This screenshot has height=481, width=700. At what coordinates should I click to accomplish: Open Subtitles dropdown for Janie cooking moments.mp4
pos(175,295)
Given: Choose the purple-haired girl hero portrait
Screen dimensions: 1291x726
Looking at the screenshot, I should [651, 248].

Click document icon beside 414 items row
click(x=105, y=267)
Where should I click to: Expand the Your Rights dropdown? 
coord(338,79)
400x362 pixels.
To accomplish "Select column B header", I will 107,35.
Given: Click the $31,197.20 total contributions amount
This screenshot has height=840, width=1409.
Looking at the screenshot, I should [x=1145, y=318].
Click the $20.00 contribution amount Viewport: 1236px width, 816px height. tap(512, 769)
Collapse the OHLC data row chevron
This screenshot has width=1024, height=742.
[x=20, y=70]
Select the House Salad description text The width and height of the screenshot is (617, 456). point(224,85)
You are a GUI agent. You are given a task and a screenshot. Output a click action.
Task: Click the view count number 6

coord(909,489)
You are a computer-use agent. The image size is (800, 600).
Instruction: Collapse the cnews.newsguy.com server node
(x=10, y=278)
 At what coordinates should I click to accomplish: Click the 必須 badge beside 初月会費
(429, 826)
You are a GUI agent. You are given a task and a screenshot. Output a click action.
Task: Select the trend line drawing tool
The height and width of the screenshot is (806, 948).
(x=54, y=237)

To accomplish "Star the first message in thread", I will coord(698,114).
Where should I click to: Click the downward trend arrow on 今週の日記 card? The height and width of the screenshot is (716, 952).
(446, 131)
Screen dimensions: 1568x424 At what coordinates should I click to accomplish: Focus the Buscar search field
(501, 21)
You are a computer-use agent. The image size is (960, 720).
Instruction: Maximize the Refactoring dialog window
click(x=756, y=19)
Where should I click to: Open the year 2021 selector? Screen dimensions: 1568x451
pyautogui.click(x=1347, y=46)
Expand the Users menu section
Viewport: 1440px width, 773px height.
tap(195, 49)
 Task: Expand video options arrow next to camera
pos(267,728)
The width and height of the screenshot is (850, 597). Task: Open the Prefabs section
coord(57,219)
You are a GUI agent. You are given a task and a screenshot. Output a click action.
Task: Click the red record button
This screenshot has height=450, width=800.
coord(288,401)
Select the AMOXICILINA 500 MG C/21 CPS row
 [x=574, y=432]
::::
HOW TO COMPLETE THIS TASK. "Task: Click the red record button" marks the first line to print; reproduce that line and every line after it through the end of the listing above.

TASK SOLUTION.
Task: Click the red record button
This screenshot has height=450, width=800.
coord(288,401)
Select the AMOXICILINA 500 MG C/21 CPS row
 [x=574, y=432]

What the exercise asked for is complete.